#### Records for processing
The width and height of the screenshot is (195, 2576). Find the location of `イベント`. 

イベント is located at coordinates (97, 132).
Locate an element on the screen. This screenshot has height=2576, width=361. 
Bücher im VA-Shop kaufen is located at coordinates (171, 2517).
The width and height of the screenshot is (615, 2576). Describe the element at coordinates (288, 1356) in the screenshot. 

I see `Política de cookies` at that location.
########
#### Records for processing
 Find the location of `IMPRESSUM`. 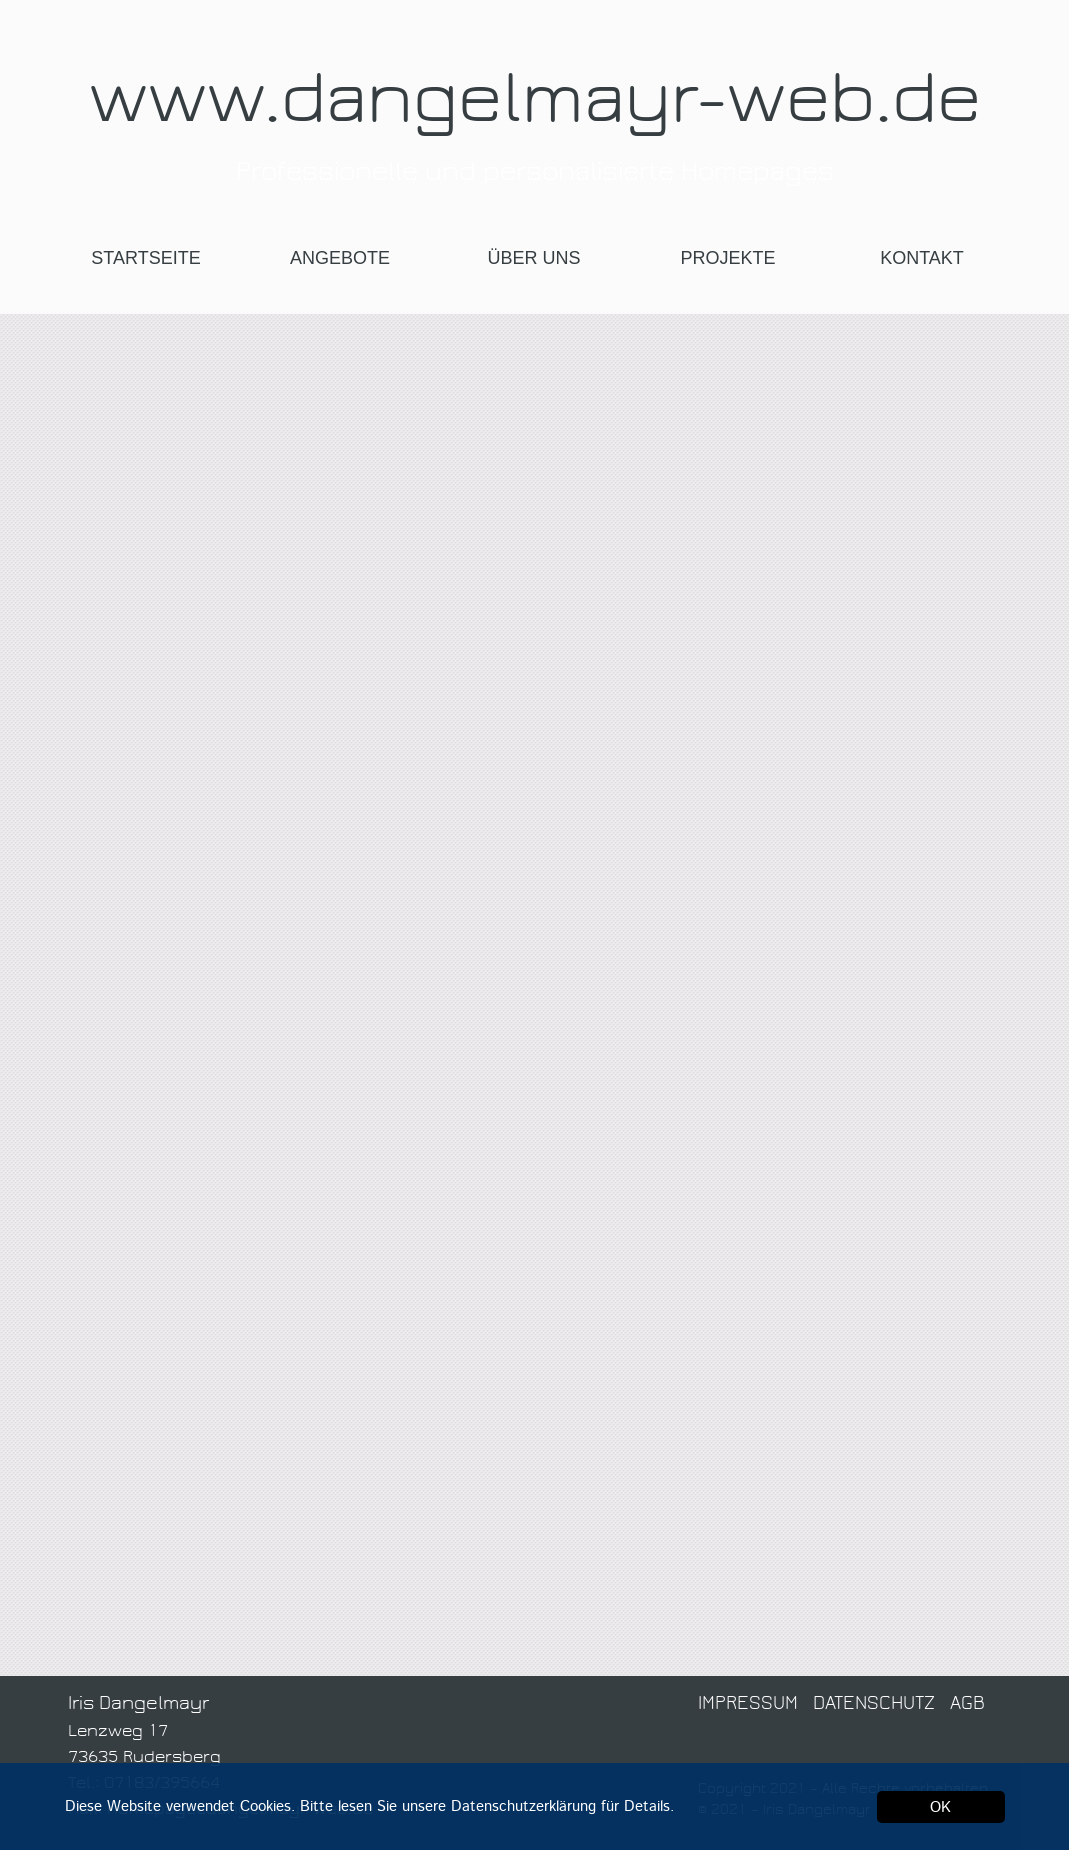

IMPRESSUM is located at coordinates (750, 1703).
########
#### Records for processing
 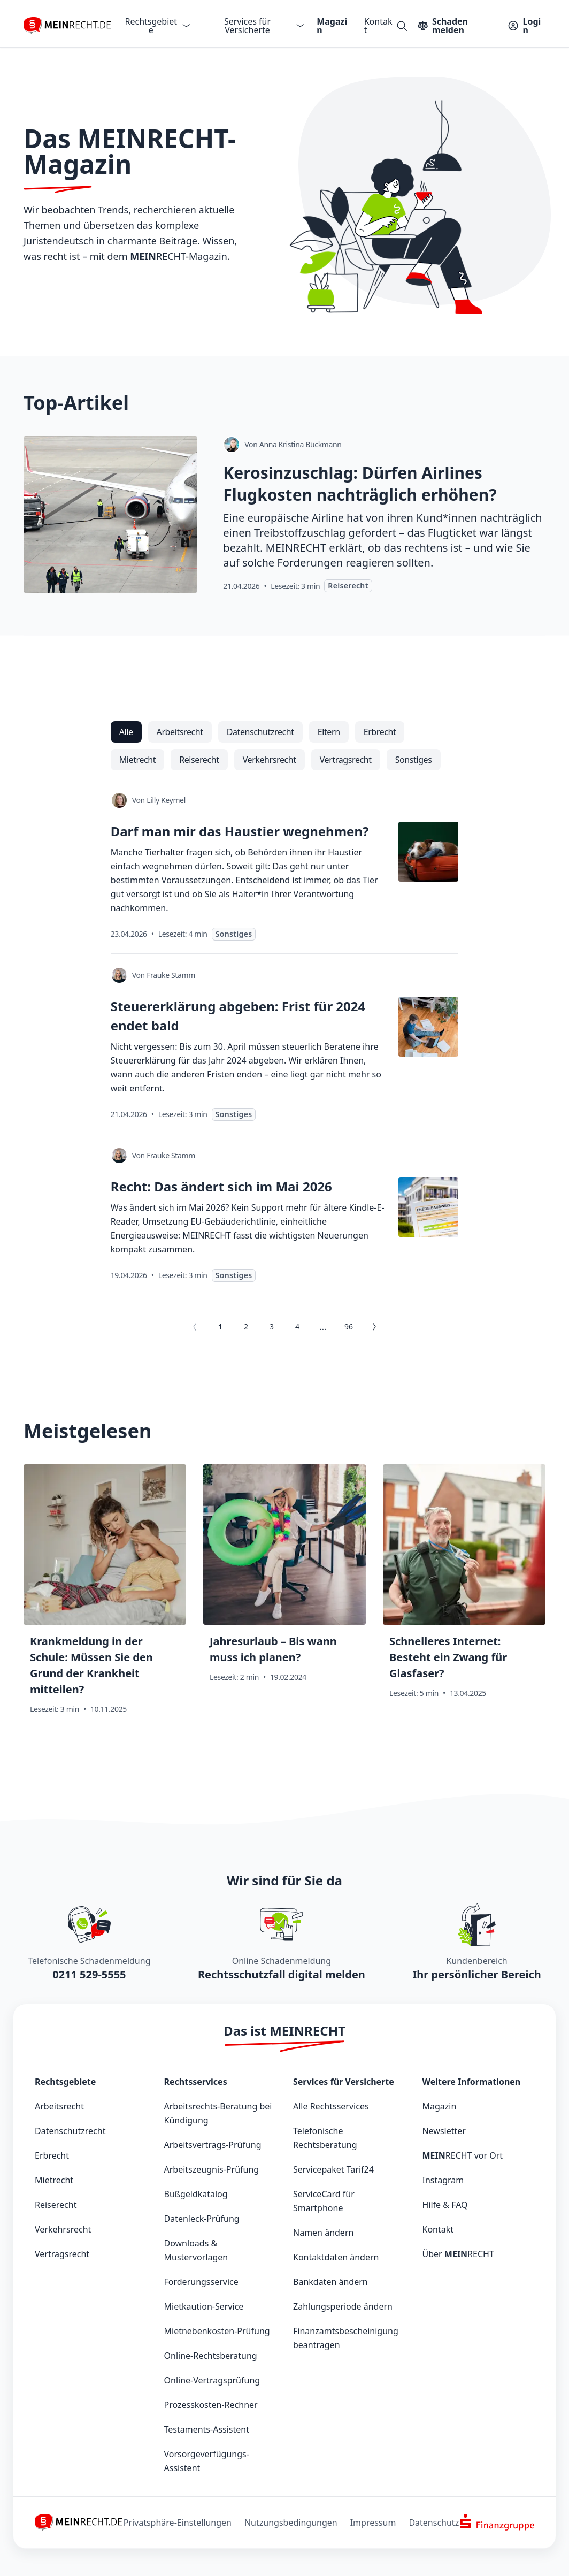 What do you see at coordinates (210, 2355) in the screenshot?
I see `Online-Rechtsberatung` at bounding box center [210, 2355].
########
How many lines in the material above contain the string "height", with case counting? Reply with the number only.

3